Another reason the deal is not likely to have a significant impact on deficits and the national debt is because it only caps a portion of discretionary spending (exempting defense), and because it doesn’t affect mandatory spending for such programs as Social Security, Medicare, and Health Care. These programs constitute the lion’s share of federal spending, and they are left untouched by the legislation.
Conclusion: Bipartisan cooperation and solutions are possible, but we haven’t turned the corner on hyper-partisan blame game politics.
The compromise on the Debt Limit suspension tells us that President Biden, along with Republicans and Democrats in both chambers of Congress, know how to behave in a bipartisan problem-solving manner if they want to. True, this behavior was precipitated by a self-imposed crisis. But once the chips were down, both sides knew enough to find the right negotiators, to lower the temperature of negotiations, and to find middle ground. Neither side got all that it wanted.
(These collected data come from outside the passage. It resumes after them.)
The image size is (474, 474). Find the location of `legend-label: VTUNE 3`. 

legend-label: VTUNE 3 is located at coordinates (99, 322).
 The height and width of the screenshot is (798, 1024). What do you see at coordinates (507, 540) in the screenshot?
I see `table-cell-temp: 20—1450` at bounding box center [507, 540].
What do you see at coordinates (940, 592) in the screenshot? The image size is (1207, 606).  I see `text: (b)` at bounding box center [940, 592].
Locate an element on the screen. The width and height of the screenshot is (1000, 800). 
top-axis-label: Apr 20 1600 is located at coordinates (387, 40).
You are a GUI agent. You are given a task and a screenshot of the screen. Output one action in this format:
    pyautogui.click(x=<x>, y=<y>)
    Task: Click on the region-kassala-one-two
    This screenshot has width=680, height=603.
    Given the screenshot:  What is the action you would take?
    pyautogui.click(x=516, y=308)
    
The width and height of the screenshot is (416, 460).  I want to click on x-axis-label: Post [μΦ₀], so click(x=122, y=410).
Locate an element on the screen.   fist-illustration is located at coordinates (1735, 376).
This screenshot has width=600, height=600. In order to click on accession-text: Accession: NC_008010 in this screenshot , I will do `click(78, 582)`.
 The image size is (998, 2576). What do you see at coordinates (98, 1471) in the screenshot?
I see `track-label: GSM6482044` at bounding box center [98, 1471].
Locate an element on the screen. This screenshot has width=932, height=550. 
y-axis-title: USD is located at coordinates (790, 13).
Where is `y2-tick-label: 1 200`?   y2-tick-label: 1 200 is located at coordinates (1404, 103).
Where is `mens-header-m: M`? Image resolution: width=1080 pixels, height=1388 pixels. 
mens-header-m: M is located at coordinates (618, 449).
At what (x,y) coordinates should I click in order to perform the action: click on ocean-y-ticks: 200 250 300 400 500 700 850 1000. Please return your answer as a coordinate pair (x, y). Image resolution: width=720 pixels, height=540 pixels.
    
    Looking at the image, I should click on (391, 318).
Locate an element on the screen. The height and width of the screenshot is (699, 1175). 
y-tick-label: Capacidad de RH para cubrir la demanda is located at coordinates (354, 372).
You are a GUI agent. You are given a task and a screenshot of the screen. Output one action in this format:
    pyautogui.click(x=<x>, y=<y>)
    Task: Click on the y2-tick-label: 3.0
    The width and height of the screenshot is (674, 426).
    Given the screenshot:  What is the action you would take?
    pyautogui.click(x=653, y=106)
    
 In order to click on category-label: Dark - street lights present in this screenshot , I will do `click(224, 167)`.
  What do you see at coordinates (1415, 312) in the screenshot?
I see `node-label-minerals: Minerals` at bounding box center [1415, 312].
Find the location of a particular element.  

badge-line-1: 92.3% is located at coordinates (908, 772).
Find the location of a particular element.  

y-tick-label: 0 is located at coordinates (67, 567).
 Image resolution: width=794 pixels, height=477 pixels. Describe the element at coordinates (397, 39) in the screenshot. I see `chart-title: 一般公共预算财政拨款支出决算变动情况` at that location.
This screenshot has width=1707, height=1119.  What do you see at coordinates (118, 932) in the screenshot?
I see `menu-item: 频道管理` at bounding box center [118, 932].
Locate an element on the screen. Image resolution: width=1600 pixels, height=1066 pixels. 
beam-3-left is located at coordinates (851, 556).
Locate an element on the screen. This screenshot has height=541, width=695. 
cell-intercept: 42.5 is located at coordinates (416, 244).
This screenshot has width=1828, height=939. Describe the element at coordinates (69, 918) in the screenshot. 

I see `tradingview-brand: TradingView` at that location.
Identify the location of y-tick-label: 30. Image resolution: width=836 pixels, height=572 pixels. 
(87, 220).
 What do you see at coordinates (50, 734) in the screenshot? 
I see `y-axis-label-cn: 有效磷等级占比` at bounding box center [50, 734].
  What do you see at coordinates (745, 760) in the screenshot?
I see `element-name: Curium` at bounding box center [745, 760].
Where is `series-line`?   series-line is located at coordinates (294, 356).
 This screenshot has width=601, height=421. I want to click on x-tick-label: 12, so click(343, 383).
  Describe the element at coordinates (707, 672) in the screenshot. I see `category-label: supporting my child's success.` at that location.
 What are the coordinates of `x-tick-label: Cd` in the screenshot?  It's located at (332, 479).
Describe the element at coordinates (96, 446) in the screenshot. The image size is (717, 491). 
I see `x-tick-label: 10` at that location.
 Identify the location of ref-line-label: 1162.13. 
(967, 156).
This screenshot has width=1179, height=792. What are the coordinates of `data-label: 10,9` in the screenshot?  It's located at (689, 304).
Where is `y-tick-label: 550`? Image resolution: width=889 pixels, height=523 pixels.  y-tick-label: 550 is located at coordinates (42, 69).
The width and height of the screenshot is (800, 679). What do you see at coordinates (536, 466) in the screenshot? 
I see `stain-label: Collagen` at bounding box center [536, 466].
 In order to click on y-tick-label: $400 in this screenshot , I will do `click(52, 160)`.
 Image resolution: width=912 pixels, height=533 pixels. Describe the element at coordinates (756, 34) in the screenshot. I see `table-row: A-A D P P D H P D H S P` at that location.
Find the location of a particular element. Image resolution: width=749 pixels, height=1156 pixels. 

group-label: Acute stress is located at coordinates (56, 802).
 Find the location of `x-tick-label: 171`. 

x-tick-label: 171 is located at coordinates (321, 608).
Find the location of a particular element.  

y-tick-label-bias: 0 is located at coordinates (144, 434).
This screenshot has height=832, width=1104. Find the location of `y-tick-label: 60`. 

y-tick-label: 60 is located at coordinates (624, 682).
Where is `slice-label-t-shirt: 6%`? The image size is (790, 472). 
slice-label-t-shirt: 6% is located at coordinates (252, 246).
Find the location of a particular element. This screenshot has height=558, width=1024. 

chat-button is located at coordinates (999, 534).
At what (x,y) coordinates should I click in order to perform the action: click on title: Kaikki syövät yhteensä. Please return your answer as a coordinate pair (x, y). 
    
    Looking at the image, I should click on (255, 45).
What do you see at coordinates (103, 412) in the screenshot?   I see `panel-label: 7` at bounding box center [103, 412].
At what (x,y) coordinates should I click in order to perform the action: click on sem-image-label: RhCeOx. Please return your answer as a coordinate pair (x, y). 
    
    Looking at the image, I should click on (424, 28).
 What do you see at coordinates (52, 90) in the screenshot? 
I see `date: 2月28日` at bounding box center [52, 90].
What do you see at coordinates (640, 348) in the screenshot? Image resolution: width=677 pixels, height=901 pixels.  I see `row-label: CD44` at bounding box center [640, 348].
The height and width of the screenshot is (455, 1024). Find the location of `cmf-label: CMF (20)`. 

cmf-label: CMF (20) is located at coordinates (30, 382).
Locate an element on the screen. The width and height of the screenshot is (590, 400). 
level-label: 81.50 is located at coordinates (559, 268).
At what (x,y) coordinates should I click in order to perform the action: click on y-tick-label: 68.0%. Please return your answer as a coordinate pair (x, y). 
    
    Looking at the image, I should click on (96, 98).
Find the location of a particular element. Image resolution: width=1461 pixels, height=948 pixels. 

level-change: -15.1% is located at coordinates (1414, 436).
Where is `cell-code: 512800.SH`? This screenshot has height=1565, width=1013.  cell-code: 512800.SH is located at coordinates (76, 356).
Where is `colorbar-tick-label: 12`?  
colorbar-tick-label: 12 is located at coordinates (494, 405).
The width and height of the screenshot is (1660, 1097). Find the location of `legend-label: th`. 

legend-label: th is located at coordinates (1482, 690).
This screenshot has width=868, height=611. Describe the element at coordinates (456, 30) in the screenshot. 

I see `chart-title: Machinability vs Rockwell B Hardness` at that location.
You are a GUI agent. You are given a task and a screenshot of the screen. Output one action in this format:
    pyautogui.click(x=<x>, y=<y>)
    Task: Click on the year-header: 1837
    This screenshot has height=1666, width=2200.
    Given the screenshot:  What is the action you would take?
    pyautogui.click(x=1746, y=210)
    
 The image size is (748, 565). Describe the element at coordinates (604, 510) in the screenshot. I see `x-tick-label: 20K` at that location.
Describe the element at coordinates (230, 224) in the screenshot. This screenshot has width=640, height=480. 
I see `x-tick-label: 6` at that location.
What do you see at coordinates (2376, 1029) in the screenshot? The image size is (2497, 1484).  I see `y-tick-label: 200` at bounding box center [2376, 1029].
Both sides knew how to use the clock to ensure the compromise had just enough time to be enacted, but not amended or derailed. And, both sides adopted procedural changes to ensure their chambers acted in a timely manner.
The compromise, while averting a crisis, will do little to erase huge annual deficits and a skyrocketing national debt. If we are to get serious about these matters, increased federal revenues must be included in the solution.
With the upcoming elections in 2024, we can expect hyper-partisan blame game politics to be the order of the day. Still, we should recognize, encourage, and celebrate bipartisan, middle ground problem-solving whenever we see it. Kudos to President Biden and Speaker McCarthy, along with all the House and Senate members who embraced the necessity of compromise. May this behavior become the rule, rather than the exception, in the years ahead.